Swift RegexBuilder – A New Way to Build Regular Expressions in iOS

Remember the last time you were trying to validate an email address? Or you struggled to create a RegEx to find all the matches for a specified pattern in a string? Chances are high that you ended up just copying a RegEx (that you didn’t understand) from the internet.

iOS 16 tries to solve this by introducing a new intuitive way how to write and understand regular expressions with the RegexBuilder.


Introduction

Regular expressions (regexes) haven’t changed much since their introduction in the 50s and native language support for them has been similarly stagnant in its design. As useful as they are, they can also require a lot of memorization of esoteric symbols and escaped characters. Also, the difficulty to read and write also makes them difficult to understand.

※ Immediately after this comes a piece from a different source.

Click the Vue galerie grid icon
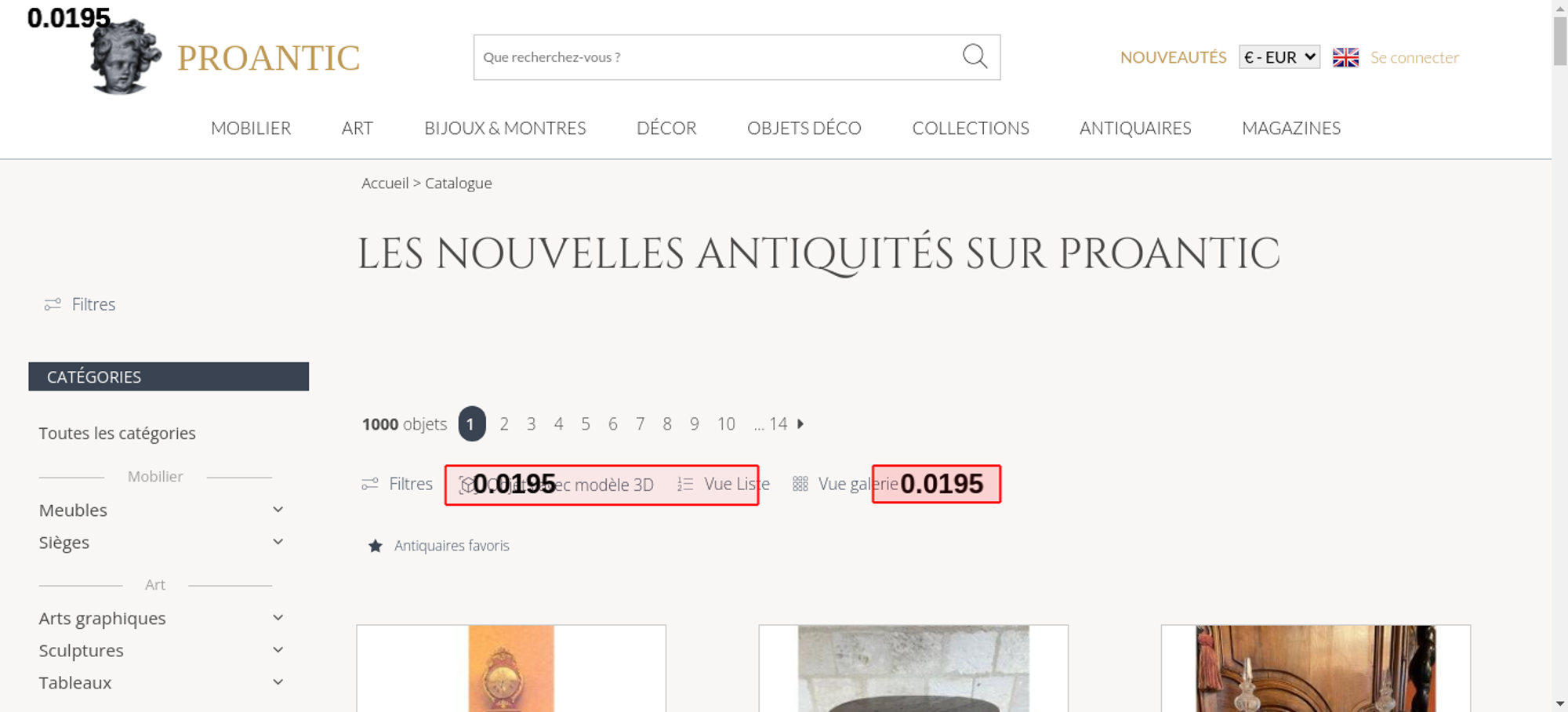 point(800,485)
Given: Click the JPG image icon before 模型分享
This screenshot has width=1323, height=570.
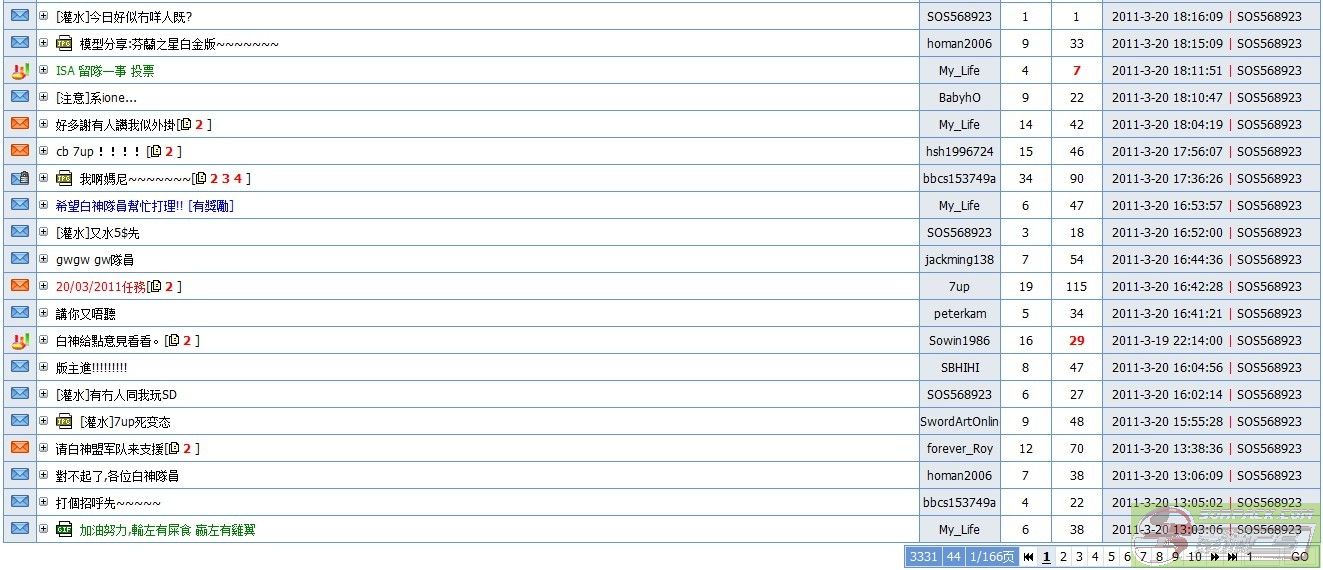Looking at the screenshot, I should [x=64, y=44].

These expressions can quickly become large and difficult to work through, especially in cases where the data being matched doesn’t have an established standard or where the standard is vague. Email addresses and non-standardized date formats are two classic examples.

All of these problems can lead to a substandard experience and developers often choose to use expensive and complicated string processing and transformation APIs instead.

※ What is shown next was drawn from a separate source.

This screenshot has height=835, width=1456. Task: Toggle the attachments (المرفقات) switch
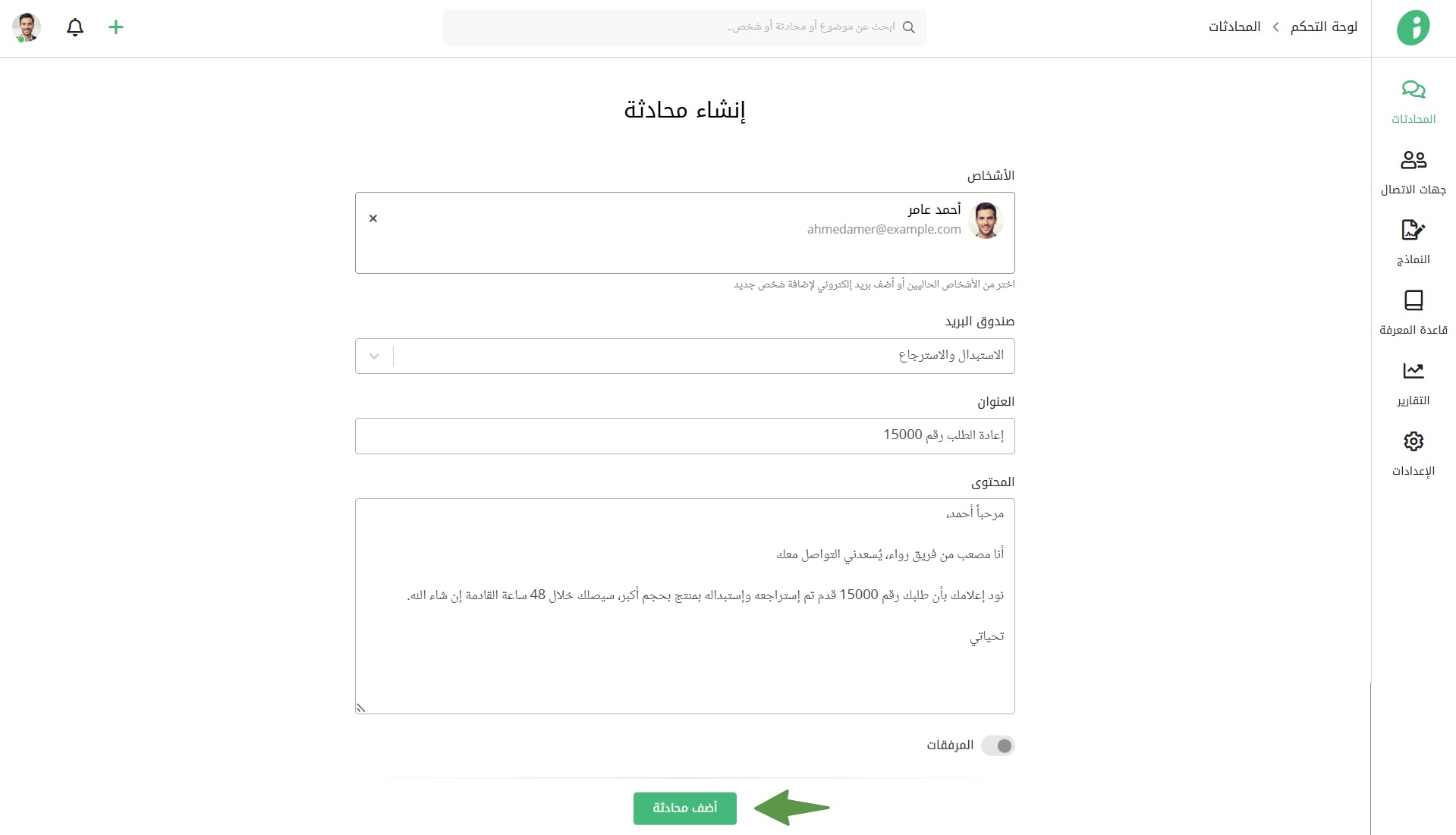coord(998,746)
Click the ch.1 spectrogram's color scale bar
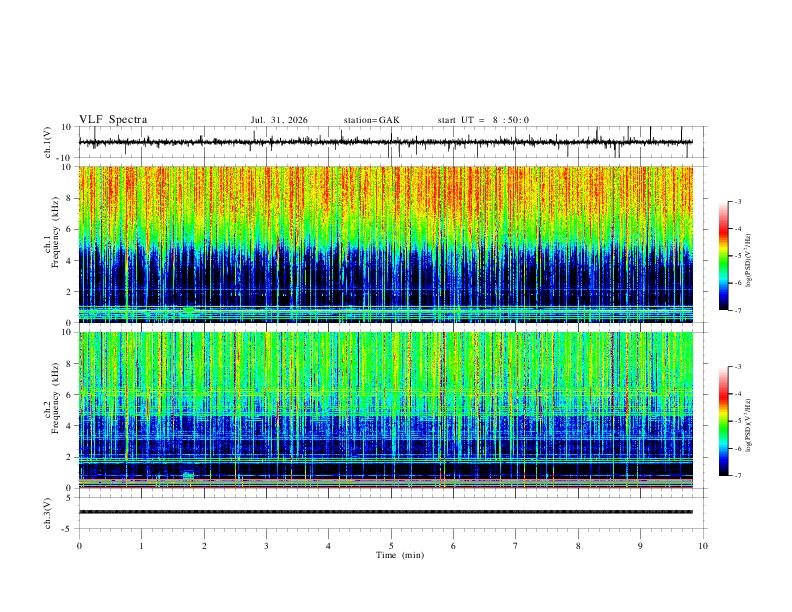The height and width of the screenshot is (612, 792). (724, 256)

Apple and the Swift community are looking to alleviate some of that pain for us in Swift 5.7 and through improvements in Xcode 14 by introducing the RegexBuilder and making regexes feel like more of a modern first-class citizen in the language than it ever has before.

We Need an Example

What does it look like to “build” a regex pattern now and what are some of the new ways you might choose to work with that same expression in Swift 5.7? Let’s look at an example.

Imagine that we are very close with the neighbors on our street and want to build an application for ourselves. We decide the best way for our users to verify that they belong to our neighborhood is for them to enter their address so we can use a regular expression to check whether they meet our criteria. An example of a valid address may look like this:

let address = """
123 Fake St.
Imaginary, USA 55555
"""

Working step-by-step, we can define the rules we want to use to validate.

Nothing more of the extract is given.